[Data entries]
▬▬▬

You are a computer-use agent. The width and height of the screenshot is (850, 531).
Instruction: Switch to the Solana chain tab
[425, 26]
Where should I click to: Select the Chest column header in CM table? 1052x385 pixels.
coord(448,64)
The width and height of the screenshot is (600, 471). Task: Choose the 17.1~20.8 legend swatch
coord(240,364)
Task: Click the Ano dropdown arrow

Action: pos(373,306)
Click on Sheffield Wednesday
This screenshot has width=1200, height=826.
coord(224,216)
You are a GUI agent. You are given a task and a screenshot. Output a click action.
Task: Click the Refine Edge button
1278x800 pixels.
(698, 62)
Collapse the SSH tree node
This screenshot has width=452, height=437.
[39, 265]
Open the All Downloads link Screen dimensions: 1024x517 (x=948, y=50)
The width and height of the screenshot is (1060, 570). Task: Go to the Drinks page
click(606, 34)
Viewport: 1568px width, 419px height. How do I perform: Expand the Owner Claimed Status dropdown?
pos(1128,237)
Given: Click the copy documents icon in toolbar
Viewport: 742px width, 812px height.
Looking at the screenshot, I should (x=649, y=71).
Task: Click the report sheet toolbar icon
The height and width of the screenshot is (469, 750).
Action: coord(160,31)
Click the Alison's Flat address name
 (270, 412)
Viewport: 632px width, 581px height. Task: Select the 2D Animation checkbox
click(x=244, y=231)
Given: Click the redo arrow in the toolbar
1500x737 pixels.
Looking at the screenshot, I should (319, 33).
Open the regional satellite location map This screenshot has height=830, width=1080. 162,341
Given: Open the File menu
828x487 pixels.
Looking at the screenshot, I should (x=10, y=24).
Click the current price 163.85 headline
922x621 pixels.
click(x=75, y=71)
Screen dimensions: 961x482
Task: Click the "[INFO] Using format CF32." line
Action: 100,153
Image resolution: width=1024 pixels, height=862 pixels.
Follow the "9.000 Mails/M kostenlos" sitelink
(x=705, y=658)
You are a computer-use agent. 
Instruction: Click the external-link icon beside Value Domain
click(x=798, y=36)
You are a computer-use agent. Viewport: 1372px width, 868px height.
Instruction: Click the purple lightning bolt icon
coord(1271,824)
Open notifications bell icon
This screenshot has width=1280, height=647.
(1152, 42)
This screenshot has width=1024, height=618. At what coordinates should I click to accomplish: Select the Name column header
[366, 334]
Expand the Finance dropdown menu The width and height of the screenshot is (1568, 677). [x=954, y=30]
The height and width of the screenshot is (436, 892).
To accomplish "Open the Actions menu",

▬▬▬

_Exercise instructions_
Present all of the lines above as a Markdown table with two columns, "No." for the row number and "Line" for the line, and leave out any blank lines.

_Solution to this exercise_
| No. | Line |
|---|---|
| 1 | You are a computer-use agent. The width and height of the screenshot is (850, 531). |
| 2 | Instruction: Switch to the Solana chain tab |
| 3 | [425, 26] |
| 4 | Where should I click to: Select the Chest column header in CM table? 1052x385 pixels. |
| 5 | coord(448,64) |
| 6 | The width and height of the screenshot is (600, 471). Task: Choose the 17.1~20.8 legend swatch |
| 7 | coord(240,364) |
| 8 | Task: Click the Ano dropdown arrow |
| 9 | Action: pos(373,306) |
| 10 | Click on Sheffield Wednesday |
| 11 | This screenshot has width=1200, height=826. |
| 12 | coord(224,216) |
| 13 | You are a GUI agent. You are given a task and a screenshot. Output a click action. |
| 14 | Task: Click the Refine Edge button |
| 15 | 1278x800 pixels. |
| 16 | (698, 62) |
| 17 | Collapse the SSH tree node |
| 18 | This screenshot has width=452, height=437. |
| 19 | [39, 265] |
| 20 | Open the All Downloads link Screen dimensions: 1024x517 (x=948, y=50) |
| 21 | The width and height of the screenshot is (1060, 570). Task: Go to the Drinks page |
| 22 | click(606, 34) |
| 23 | Viewport: 1568px width, 419px height. How do I perform: Expand the Owner Claimed Status dropdown? |
| 24 | pos(1128,237) |
| 25 | Given: Click the copy documents icon in toolbar |
| 26 | Viewport: 742px width, 812px height. |
| 27 | Looking at the screenshot, I should (x=649, y=71). |
| 28 | Task: Click the report sheet toolbar icon |
| 29 | The height and width of the screenshot is (469, 750). |
| 30 | Action: coord(160,31) |
| 31 | Click the Alison's Flat address name |
| 32 |  (270, 412) |
| 33 | Viewport: 632px width, 581px height. Task: Select the 2D Animation checkbox |
| 34 | click(x=244, y=231) |
| 35 | Given: Click the redo arrow in the toolbar |
| 36 | 1500x737 pixels. |
| 37 | Looking at the screenshot, I should (319, 33). |
| 38 | Open the regional satellite location map This screenshot has height=830, width=1080. 162,341 |
| 39 | Given: Open the File menu |
| 40 | 828x487 pixels. |
| 41 | Looking at the screenshot, I should (x=10, y=24). |
| 42 | Click the current price 163.85 headline |
| 43 | 922x621 pixels. |
| 44 | click(x=75, y=71) |
| 45 | Screen dimensions: 961x482 |
| 46 | Task: Click the "[INFO] Using format CF32." line |
| 47 | Action: 100,153 |
| 48 | Image resolution: width=1024 pixels, height=862 pixels. |
| 49 | Follow the "9.000 Mails/M kostenlos" sitelink |
| 50 | (x=705, y=658) |
| 51 | You are a computer-use agent.  |
| 52 | Instruction: Click the external-link icon beside Value Domain |
| 53 | click(x=798, y=36) |
| 54 | You are a computer-use agent. Viewport: 1372px width, 868px height. |
| 55 | Instruction: Click the purple lightning bolt icon |
| 56 | coord(1271,824) |
| 57 | Open notifications bell icon |
| 58 | This screenshot has width=1280, height=647. |
| 59 | (1152, 42) |
| 60 | This screenshot has width=1024, height=618. At what coordinates should I click to accomplish: Select the Name column header |
| 61 | [366, 334] |
| 62 | Expand the Finance dropdown menu The width and height of the screenshot is (1568, 677). [x=954, y=30] |
| 63 | The height and width of the screenshot is (436, 892). |
| 64 | To accomplish "Open the Actions menu", |